Written instruction. Continue the Rancher contributor guide below, starting right after its last sentence.

Source extract.
A comprehensive guide for new developers to understand and contribute to Rancher
- Introduction
- High-Level Architecture
- Project Structure
- Entry Points
- Core Packages
- API Layer
- Authentication & Authorization
- Kubernetes Integration
- Multi-Cluster Architecture
- Controllers
- Data Flow
- Key Concepts
Rancher is a complete container management platform that provides a centralized control plane for managing multiple Kubernetes clusters. The codebase is written in Go and follows Kubernetes-native patterns, using Custom Resource Definitions (CRDs) as its primary state storage mechanism and controllers (reconcilers) for business logic.
The system consists of two main components: the Management Server (this repository's main binary) and Cluster Agents that run inside managed clusters. The management server hosts the Rancher UI/API, runs controllers over Rancher CRDs, and coordinates operations across all managed clusters.
┌─────────────────────────────────────────────────────────────────────────────┐
│ RANCHER MANAGEMENT SERVER │
│ │
│ ┌──────────────────────────────────────────────────────────────────────┐ │
│ │ HTTP Handler Stack │ │
│ │ ┌─────────────┐ ┌─────────────┐ ┌─────────────┐ ┌─────────────┐ │ │
│ │ │ Auth │ │ RBAC │ │ Routing │ │ Steve/ │ │ │
│ │ │ Middleware │──│ Handler │──│ Middleware │──│ Norman API │ │ │
│ │ └─────────────┘ └─────────────┘ └─────────────┘ └─────────────┘ │ │
│ └──────────────────────────────────────────────────────────────────────┘ │
│ │
│ ┌──────────────────────────────────────────────────────────────────────┐ │
│ │ Controllers │ │
│ │ ┌──────────┐ ┌──────────┐ ┌──────────┐ ┌──────────┐ │ │
│ │ │ Auth │ │ Cluster │ │ Project │ │ RBAC │ ... │ │
│ │ │ Ctrl │ │ Ctrl │ │ Ctrl │ │ Ctrl │ │ │
│ │ └──────────┘ └──────────┘ └──────────┘ └──────────┘ │ │
│ └──────────────────────────────────────────────────────────────────────┘ │
│ │
│ ┌──────────────────────────────────────────────────────────────────────┐ │
│ │ Kubernetes API (Local Cluster) │ │
│ │ CRDs + Native Resources │ │
│ └──────────────────────────────────────────────────────────────────────┘ │
└─────────────────────────────────────────────────────────────────────────────┘
▲ ▲
│ Tunnel │ Tunnel
│ (remotedialer) │ (remotedialer)
▼ ▼
┌─────────────────────────┐ ┌─────────────────────────┐
│ DOWNSTREAM CLUSTER A │ │ DOWNSTREAM CLUSTER B │
│ │ │ │
│ ┌───────────────────┐ │ │ ┌───────────────────┐ │
│ │ Cluster Agent │ │ │ │ Cluster Agent │ │
│ └───────────────────┘ │ │ └───────────────────┘ │
│ │ │ │
│ ┌───────────────────┐ │ │ ┌───────────────────┐ │
│ │ K8s API Server │ │ │ │ K8s API Server │ │
│ └───────────────────┘ │ │ └───────────────────┘ │
└─────────────────────────┘ └─────────────────────────┘
The management server maintains persistent connections (tunnels) to each downstream cluster's agent. These tunnels enable the server to proxy Kubernetes API requests and execute operations on behalf of users.

Stored data.

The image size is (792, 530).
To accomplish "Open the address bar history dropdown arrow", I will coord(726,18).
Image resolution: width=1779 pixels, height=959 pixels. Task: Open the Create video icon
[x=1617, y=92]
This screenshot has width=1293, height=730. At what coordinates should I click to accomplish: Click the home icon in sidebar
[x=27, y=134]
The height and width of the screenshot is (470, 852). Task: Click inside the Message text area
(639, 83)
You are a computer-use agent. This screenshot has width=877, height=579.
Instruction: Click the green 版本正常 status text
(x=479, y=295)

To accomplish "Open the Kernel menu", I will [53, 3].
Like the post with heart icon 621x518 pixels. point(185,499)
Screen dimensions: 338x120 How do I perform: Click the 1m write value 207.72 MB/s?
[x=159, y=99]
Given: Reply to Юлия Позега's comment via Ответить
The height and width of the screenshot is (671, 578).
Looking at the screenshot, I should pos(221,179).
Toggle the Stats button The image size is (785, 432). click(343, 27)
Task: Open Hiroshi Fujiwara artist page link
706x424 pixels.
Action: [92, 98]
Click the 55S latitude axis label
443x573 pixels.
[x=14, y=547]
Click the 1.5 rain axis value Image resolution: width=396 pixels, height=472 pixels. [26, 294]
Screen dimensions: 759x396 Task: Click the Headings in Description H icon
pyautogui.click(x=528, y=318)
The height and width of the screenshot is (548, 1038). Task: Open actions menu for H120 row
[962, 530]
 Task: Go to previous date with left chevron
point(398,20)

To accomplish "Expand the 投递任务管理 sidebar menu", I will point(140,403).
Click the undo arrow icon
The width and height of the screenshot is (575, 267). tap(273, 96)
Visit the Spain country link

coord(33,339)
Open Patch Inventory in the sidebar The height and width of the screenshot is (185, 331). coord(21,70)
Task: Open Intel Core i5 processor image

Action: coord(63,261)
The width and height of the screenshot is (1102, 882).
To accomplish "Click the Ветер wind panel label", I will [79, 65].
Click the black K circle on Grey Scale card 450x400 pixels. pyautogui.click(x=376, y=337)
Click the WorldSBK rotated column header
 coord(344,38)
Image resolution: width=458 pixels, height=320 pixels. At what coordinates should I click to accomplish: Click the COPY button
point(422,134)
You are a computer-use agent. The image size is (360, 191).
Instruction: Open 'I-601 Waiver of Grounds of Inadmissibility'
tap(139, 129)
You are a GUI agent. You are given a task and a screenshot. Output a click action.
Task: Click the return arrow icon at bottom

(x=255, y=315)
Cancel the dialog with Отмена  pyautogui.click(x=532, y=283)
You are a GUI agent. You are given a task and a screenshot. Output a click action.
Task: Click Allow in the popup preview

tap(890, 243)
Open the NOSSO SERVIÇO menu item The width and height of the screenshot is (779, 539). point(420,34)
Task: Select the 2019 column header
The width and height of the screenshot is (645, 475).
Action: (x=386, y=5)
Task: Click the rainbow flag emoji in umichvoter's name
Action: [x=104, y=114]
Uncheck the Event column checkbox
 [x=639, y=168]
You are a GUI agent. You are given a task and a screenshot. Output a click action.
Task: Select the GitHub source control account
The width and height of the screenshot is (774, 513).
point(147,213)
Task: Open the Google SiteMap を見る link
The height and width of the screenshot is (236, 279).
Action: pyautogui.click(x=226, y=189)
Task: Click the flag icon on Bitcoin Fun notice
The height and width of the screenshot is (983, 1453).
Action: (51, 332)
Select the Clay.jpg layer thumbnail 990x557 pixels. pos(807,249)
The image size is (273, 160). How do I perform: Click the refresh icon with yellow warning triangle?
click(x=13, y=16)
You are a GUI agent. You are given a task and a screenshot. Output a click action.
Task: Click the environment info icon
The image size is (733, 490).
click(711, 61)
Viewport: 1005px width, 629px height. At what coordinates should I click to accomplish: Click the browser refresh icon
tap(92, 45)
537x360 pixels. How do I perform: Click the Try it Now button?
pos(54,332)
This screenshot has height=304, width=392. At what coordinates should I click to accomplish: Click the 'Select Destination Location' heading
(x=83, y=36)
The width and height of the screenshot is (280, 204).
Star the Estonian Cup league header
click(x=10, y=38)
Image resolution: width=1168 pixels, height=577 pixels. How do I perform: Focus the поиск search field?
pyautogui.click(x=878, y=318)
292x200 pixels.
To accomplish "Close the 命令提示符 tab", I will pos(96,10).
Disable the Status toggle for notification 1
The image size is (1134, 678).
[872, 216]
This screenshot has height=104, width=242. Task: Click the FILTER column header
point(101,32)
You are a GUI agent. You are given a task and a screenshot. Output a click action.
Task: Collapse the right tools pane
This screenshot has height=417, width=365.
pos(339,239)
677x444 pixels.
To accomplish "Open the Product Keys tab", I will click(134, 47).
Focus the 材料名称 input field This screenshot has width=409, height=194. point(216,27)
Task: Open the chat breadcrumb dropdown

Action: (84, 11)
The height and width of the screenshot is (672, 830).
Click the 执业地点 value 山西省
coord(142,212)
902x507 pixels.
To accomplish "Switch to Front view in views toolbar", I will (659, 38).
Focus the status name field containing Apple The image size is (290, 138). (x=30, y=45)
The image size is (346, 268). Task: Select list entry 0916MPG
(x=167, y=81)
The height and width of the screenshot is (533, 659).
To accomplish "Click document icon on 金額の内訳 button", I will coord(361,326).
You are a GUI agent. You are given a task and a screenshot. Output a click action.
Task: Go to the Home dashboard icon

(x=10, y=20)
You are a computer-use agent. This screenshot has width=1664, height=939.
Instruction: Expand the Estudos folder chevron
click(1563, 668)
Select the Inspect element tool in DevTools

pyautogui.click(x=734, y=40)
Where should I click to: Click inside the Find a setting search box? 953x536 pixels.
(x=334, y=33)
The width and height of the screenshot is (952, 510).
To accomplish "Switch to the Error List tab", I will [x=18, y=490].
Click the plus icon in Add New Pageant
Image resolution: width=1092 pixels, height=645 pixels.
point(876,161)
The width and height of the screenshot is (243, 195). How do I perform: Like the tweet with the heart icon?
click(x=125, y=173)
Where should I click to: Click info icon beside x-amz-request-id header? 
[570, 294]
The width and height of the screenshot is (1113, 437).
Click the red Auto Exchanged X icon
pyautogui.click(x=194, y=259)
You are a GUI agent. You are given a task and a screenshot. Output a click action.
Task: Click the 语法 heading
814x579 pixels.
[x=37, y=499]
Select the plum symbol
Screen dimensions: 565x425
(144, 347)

Written answer.
The Rancher repository is organized into distinct directories, each serving a specific purpose:
rancher/
├── main.go # Entry point for the Rancher server binary
├── cmd/
│ └── agent/ # Entry point for the cluster agent binary
├── pkg/
│ ├── rancher/ # Core server construction and startup
│ ├── multiclustermanager/ # HTTP routing and multi-cluster coordination
│ ├── api/ # API implementations (Norman v3 + Steve v1)
│ ├── apis/ # CRD Go types (management, provisioning, etc.)
│ ├── schemas/ # API schema definitions
│ ├── auth/ # Authentication and authorization
│ ├── controllers/ # All reconciliation controllers
│ ├── clustermanager/ # Per-cluster client management
│ ├── k8sproxy/ # Kubernetes API proxy handler
│ ├── tunnelserver/ # Agent tunnel termination
│ ├── wrangler/ # Controller context and factories
│ ├── types/ # Configuration contexts
│ ├── generated/ # Generated clients and informers
│ ├── features/ # Feature flag framework
│ ├── settings/ # Cluster-stored configuration
│ └── ... # Additional supporting packages
├── chart/ # Helm chart for Rancher deployment
├── scripts/ # Build and development scripts
└── tests/ # Integration and e2e tests
The server entry point at main.go follows a straightforward flow. The main() function begins by registering special commands for password reset and ensuring default admin users. It then sets up the CLI application with various flags for configuration such as ports, logging, audit settings, and feature flags.
The actual startup happens in the run() function starting at line 212:
main.go:run()
│
├── k8s.GetConfig() # Get Kubernetes client config
│ (embedded vs external cluster)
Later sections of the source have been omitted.